> **Saved entries**
☆ ☆ ☆ ☆ ☆
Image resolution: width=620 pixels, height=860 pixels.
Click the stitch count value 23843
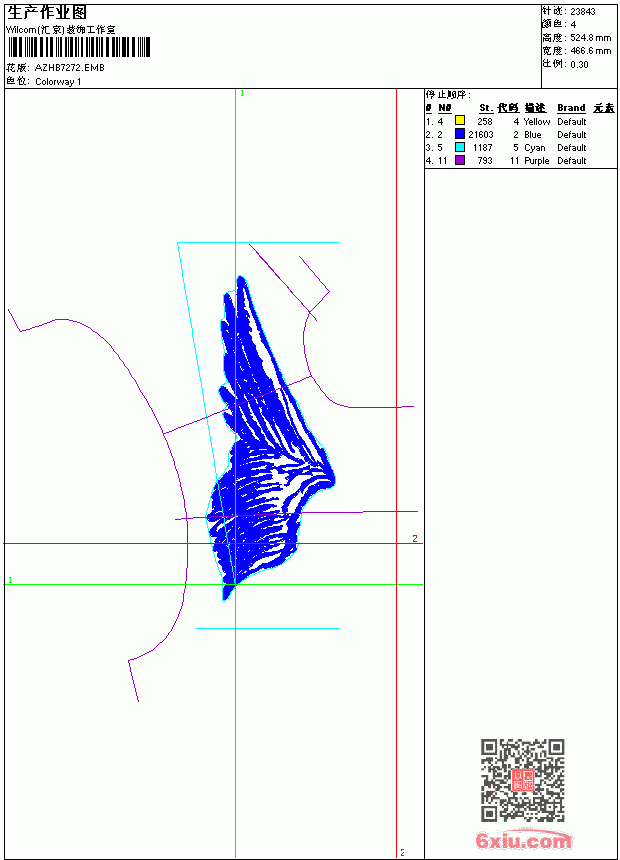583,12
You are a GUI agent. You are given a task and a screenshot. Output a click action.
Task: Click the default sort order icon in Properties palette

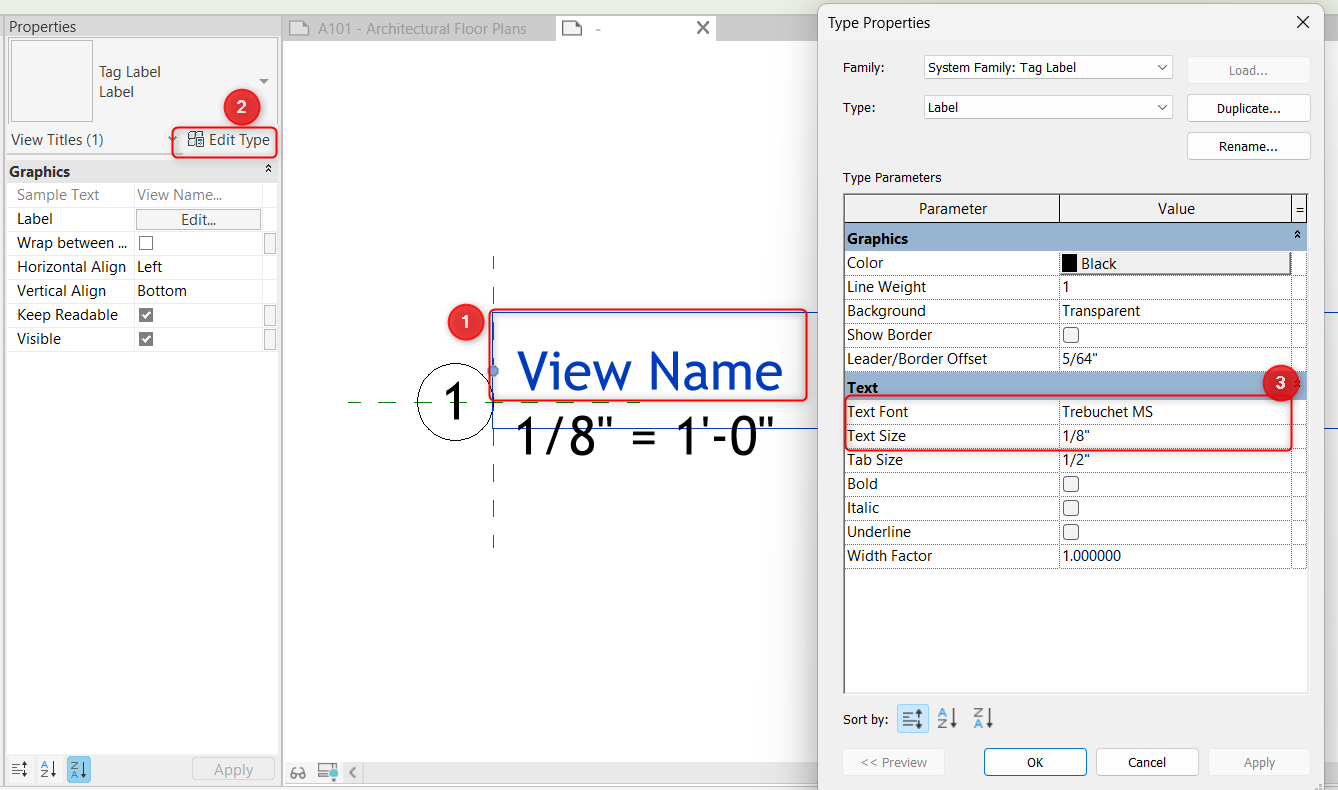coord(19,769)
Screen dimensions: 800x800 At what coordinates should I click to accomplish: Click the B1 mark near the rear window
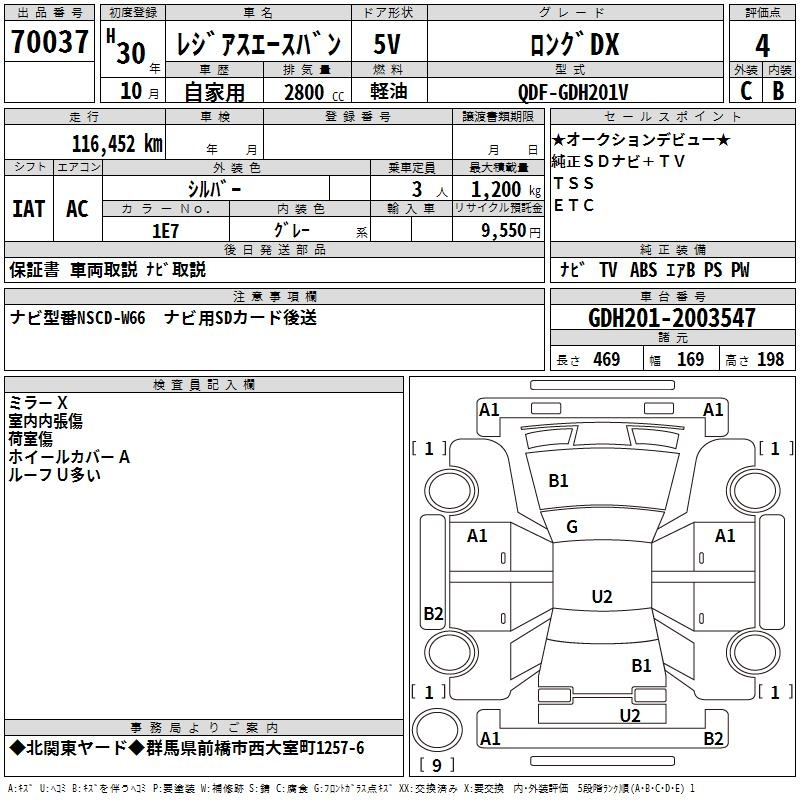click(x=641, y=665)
☆ ☆ ☆ ☆ ☆
Lines starting at the one with "You are a GUI" and ending at the last line of the entries above must be restated word for word, with pictures omitted.

> **Expected output**
You are a GUI agent. You are given a task and a screenshot. Output a click action.
Task: Click the default sort order icon in Properties palette

coord(19,769)
Screen dimensions: 800x800 At what coordinates should I click to accomplish: Click the B1 mark near the rear window
click(x=641, y=665)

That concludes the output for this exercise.